The expected answer is the set of lines in the data below between the line holding "Given: Click the Temps passés clock icon" and the line holding "Click the red", inclusive, written out exactly.
##### Data to examine #####
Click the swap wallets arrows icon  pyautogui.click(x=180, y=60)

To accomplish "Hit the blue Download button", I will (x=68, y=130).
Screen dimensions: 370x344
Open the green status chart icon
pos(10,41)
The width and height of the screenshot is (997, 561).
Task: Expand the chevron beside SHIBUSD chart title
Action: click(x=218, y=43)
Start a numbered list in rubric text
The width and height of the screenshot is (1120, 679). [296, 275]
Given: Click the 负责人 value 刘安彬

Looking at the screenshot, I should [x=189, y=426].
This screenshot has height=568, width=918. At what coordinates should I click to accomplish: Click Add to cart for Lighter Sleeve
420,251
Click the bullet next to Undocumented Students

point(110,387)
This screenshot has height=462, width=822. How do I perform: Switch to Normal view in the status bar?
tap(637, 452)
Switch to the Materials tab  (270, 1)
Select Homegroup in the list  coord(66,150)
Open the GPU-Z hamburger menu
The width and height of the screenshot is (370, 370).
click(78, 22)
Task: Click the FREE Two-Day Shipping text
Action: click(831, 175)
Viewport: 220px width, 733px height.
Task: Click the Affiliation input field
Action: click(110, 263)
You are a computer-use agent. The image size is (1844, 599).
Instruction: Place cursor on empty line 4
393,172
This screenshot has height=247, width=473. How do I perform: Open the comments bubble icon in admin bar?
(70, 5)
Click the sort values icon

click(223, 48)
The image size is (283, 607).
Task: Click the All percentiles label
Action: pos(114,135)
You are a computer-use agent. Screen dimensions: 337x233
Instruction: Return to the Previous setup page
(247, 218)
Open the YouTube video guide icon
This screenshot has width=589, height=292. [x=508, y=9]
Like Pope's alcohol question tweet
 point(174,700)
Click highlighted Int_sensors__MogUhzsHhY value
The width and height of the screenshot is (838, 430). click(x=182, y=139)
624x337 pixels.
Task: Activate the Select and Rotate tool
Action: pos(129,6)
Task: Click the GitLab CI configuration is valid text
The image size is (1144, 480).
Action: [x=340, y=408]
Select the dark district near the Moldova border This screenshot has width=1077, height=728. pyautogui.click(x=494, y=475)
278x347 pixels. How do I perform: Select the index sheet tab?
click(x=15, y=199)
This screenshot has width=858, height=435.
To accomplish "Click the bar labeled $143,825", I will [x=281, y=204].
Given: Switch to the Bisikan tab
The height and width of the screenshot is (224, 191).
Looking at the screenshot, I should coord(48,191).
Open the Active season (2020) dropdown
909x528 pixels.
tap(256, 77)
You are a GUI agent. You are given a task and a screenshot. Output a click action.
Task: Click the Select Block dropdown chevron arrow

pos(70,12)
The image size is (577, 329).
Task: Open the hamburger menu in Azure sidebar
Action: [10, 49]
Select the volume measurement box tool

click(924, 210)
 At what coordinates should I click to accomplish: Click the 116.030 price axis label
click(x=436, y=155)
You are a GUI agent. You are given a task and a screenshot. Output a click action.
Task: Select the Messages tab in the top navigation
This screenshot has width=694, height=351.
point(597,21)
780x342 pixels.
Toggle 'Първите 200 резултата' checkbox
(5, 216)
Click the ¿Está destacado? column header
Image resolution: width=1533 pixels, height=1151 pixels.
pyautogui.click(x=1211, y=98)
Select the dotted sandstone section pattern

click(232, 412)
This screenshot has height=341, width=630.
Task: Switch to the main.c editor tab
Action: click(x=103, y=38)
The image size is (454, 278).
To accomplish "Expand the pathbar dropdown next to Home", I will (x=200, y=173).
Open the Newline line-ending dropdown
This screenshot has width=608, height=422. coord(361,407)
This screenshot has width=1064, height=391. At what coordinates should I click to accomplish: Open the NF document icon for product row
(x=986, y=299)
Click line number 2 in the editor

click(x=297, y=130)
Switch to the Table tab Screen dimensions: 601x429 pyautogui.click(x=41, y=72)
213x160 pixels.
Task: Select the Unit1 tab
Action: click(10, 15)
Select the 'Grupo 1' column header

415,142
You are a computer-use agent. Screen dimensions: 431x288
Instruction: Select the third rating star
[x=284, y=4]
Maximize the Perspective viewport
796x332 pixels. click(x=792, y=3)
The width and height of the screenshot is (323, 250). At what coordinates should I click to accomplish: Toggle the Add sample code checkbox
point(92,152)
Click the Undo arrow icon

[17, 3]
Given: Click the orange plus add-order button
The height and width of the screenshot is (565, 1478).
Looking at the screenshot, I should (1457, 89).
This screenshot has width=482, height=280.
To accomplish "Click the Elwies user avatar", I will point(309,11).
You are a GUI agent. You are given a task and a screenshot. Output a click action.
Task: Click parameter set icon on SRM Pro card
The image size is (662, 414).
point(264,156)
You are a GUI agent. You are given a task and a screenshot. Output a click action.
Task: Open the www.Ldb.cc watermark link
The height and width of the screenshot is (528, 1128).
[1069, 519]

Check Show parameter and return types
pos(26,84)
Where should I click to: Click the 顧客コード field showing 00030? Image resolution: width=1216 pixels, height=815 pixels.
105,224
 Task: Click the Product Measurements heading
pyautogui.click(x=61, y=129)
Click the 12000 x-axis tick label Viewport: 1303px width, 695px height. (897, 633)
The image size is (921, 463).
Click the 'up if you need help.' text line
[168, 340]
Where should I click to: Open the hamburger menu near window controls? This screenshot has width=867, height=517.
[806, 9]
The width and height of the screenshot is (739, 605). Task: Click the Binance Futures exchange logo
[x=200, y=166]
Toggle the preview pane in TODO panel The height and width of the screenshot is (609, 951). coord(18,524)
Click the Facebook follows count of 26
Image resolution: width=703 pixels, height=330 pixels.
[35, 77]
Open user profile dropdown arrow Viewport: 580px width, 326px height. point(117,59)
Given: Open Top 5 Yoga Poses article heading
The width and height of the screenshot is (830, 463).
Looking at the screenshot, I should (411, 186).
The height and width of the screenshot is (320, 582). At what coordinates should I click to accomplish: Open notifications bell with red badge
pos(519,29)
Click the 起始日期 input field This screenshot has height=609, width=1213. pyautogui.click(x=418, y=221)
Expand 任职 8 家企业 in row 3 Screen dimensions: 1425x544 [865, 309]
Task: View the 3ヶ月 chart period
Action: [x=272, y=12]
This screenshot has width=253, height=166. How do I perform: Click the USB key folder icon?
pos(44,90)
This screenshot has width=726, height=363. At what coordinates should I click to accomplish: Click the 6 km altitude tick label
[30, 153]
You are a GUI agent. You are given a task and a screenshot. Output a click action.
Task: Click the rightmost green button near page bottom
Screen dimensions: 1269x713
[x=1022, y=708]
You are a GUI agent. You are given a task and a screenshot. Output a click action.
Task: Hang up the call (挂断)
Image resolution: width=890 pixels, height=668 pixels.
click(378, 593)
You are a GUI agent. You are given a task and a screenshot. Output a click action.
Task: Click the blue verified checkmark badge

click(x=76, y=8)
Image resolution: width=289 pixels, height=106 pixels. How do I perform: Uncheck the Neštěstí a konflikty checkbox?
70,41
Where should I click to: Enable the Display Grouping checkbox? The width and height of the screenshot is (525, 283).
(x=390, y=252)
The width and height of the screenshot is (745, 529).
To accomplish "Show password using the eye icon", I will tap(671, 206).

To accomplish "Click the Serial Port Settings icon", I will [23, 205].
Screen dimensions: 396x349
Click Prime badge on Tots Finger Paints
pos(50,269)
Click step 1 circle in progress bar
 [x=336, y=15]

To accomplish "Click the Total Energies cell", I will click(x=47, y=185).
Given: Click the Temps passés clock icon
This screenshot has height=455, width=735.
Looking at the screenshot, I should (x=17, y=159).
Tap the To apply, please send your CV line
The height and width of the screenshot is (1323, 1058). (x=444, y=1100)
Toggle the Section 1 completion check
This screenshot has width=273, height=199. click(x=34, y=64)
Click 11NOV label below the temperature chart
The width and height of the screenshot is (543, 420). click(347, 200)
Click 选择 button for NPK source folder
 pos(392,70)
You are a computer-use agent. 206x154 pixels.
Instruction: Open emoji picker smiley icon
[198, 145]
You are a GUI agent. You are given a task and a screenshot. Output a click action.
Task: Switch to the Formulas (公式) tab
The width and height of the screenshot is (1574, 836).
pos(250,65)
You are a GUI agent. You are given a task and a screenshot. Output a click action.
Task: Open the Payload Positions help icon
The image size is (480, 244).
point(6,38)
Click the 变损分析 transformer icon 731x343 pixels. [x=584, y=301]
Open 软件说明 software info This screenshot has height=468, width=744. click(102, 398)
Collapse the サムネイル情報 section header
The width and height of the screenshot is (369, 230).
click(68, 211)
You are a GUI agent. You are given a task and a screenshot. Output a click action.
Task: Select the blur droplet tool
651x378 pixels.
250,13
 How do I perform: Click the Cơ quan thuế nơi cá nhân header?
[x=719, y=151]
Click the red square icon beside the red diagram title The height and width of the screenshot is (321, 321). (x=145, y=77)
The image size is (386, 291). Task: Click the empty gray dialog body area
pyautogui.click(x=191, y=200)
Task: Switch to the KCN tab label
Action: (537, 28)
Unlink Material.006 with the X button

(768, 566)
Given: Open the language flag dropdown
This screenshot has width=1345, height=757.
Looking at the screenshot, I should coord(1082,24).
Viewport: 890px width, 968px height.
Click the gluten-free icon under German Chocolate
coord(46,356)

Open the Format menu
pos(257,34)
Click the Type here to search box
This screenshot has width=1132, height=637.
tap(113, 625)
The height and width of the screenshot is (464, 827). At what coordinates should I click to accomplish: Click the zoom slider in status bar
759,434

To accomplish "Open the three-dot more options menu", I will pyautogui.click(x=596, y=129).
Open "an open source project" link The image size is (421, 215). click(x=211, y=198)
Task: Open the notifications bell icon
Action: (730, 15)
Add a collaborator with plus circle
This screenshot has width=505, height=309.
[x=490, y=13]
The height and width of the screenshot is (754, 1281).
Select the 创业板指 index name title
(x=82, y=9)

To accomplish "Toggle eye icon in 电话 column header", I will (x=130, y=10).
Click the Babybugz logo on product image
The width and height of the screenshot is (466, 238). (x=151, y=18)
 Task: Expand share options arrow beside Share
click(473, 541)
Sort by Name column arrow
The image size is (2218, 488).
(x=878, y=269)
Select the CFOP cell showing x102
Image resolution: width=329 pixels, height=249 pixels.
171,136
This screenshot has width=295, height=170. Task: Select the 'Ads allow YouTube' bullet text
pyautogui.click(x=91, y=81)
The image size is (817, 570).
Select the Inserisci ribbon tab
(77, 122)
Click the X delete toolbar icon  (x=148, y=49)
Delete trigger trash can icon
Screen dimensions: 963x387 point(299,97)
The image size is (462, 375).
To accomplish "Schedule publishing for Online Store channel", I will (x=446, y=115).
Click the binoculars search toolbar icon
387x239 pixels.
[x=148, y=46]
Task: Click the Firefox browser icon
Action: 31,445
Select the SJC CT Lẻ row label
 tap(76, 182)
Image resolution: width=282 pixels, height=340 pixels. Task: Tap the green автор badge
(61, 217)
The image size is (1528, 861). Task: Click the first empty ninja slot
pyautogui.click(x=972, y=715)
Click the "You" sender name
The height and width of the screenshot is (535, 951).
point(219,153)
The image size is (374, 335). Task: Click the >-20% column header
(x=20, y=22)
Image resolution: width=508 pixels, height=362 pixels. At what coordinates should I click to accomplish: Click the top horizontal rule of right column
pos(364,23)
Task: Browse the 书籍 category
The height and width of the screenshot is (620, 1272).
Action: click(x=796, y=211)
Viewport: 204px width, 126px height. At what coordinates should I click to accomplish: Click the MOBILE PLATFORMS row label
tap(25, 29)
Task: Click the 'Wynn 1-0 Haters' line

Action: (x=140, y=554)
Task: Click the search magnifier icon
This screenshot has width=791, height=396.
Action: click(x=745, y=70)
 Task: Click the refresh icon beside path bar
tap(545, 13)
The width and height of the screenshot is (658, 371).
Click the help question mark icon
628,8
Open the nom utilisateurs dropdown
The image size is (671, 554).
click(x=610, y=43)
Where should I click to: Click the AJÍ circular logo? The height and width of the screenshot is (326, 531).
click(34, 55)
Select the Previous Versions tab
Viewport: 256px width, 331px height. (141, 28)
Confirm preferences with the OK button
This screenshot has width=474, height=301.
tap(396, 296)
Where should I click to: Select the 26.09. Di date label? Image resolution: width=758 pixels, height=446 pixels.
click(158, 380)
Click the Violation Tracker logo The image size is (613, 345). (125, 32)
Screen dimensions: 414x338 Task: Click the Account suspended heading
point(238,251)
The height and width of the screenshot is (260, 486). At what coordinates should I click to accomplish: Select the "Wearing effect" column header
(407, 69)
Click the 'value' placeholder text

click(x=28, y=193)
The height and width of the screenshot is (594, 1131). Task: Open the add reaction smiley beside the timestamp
#####
> _The completed task_
Given: Click the Temps passés clock icon
This screenshot has height=455, width=735.
Looking at the screenshot, I should (x=17, y=159).
Tap the To apply, please send your CV line
The height and width of the screenshot is (1323, 1058). (x=444, y=1100)
Toggle the Section 1 completion check
This screenshot has width=273, height=199. click(x=34, y=64)
Click 11NOV label below the temperature chart
The width and height of the screenshot is (543, 420). click(347, 200)
Click 选择 button for NPK source folder
 pos(392,70)
You are a computer-use agent. 206x154 pixels.
Instruction: Open emoji picker smiley icon
[198, 145]
You are a GUI agent. You are given a task and a screenshot. Output a click action.
Task: Switch to the Formulas (公式) tab
The width and height of the screenshot is (1574, 836).
pos(250,65)
You are a GUI agent. You are given a task and a screenshot. Output a click action.
Task: Open the Payload Positions help icon
The image size is (480, 244).
point(6,38)
Click the 变损分析 transformer icon 731x343 pixels. [x=584, y=301]
Open 软件说明 software info This screenshot has height=468, width=744. click(102, 398)
Collapse the サムネイル情報 section header
The width and height of the screenshot is (369, 230).
click(68, 211)
You are a GUI agent. You are given a task and a screenshot. Output a click action.
Task: Select the blur droplet tool
651x378 pixels.
250,13
 How do I perform: Click the Cơ quan thuế nơi cá nhân header?
[x=719, y=151]
Click the red square icon beside the red diagram title The height and width of the screenshot is (321, 321). (x=145, y=77)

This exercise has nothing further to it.